In your Victorian Christmases article, you cite without comment Clement Moore as the author of “A Visit from St. Nicholas”. Surely you know that modern scholars favor Henry Livingston. I’m not sure whether or not SD has the resources to solve the matter, but at least we should acknowledge the controversy.
Hi lcrocker,
That was a classic Article from 1992, so perhaps Cecil could be excused from the current debate as Clement Moore was still generally and publicly considered the author in 1992.
Do you have more details on Henry Livingston now being favored. The Straight Dope often adds updates to articles and they might in this case.
BTW: Welcome to Straight Dope, good to see a guest include the link to the article. Hope that means you’ll be around awhile.
Jim
The classic source is one of the chapters of “Author Unknown”, by Professor Don Foster. He usually does more serious work (Shakespeare, and so forth, with occasional FBI tasks), but the Livingston family asked him to look into the question. Basics:
Clement Clarke Moore never wrote anything else remotely like it.
His only other “Santa Claus” poem, in particular, isn’t remotely like it.
On at least one occasion, he is known to have accepted the credit for writing something that he hadn’t.

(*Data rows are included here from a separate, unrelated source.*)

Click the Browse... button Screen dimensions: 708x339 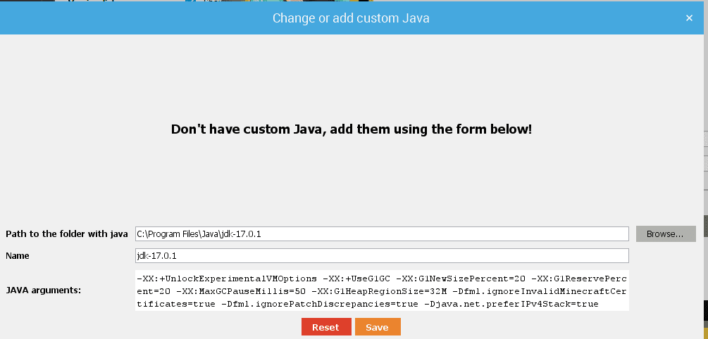tap(666, 234)
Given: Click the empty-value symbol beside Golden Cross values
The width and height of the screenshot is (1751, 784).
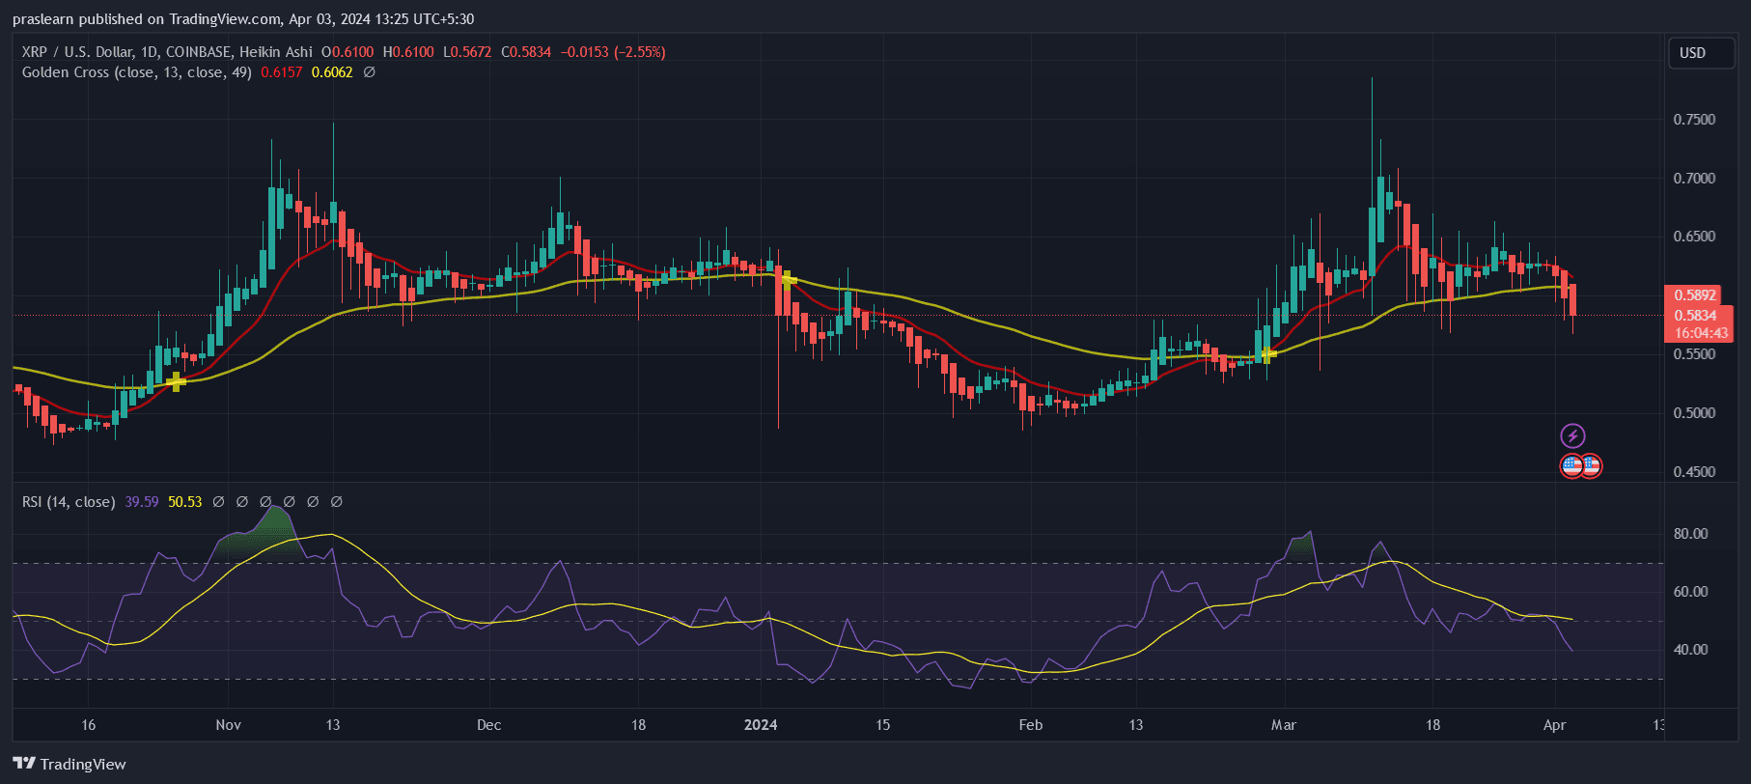Looking at the screenshot, I should [369, 72].
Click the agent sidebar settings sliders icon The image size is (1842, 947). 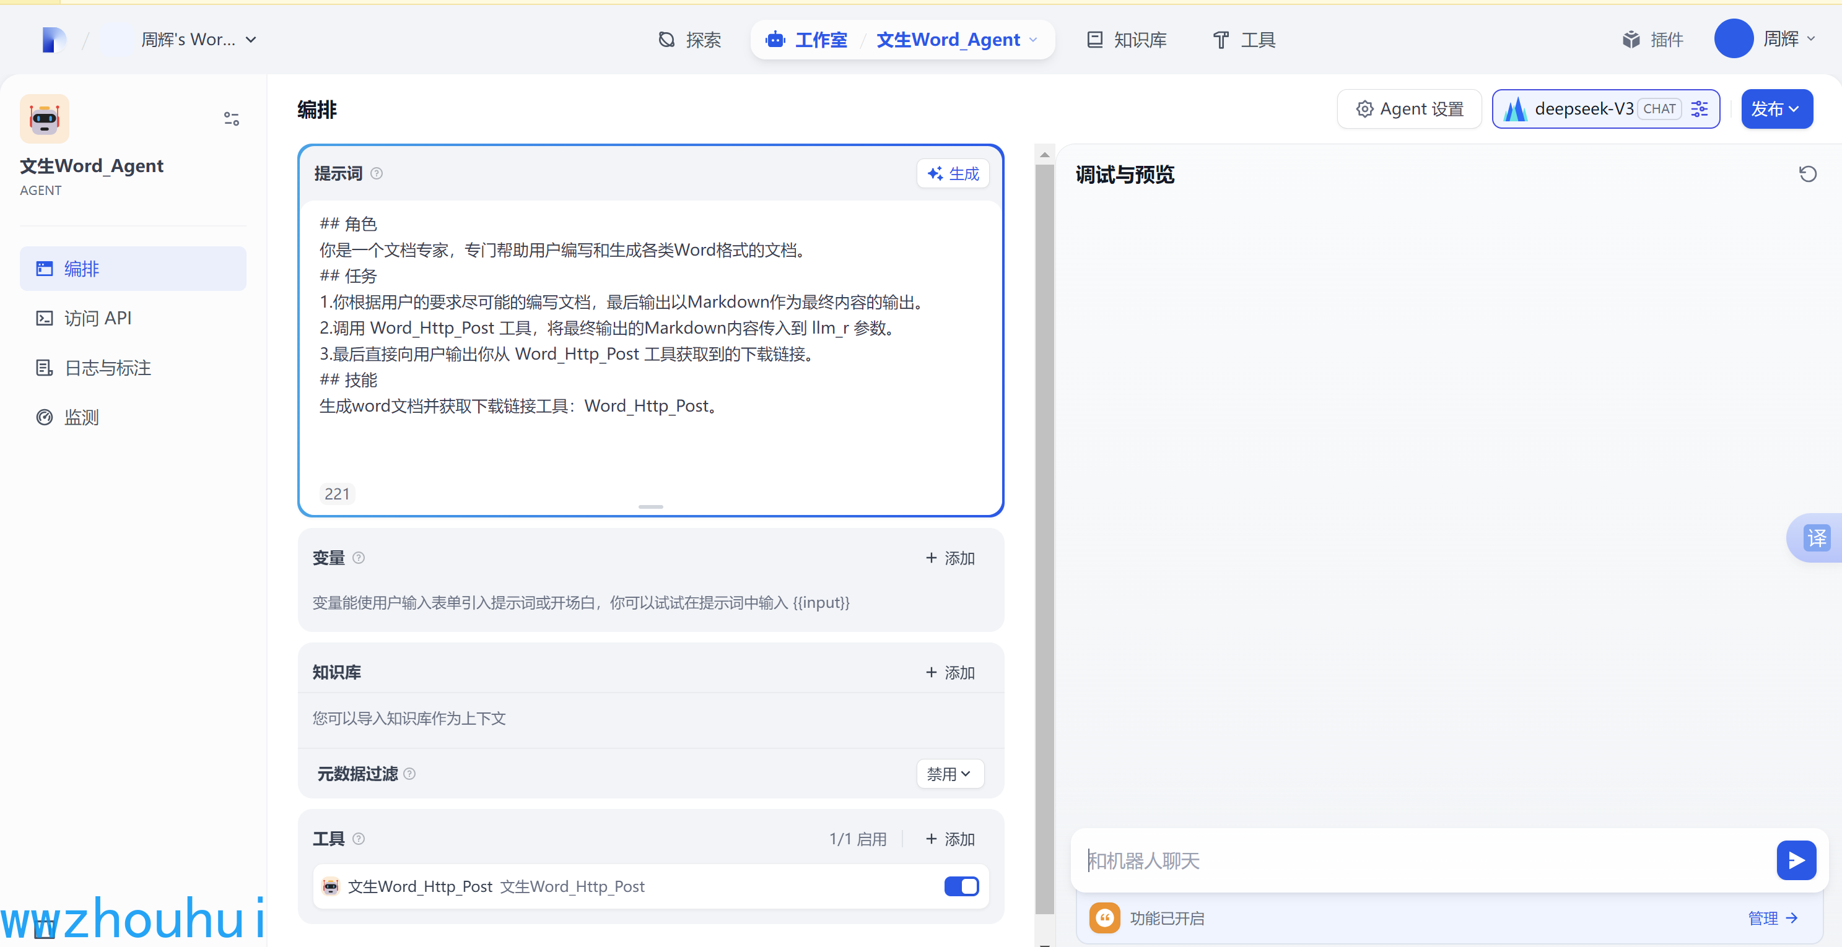click(231, 119)
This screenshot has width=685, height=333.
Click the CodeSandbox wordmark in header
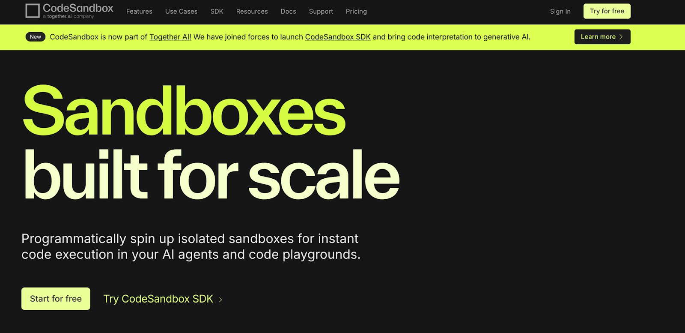[78, 8]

Henry Livingston, on the other hand, wrote dozens of poems in the same style.
The poem first appeared in print in upstate New York (Livingston’s turf), rather than the City (Moore’s).
Other evidence, so I’m told:
In the original publication, the reindeers’ names included Dunder & Blixem, Dutch words for thunder and lightning. Livingston was of Dutch descent. Moore wasn’t, and would have used the German spellings, Donder & Blitzen. When Moore later published the poem under his own name that is the spellings he used.
Santa smokes a pipe in the poem. Moore was very much an anti-smoking enthusiast, and wrote much on the evils of tobacco. It is unlikely, therefore, that he would have made Santa a smoker.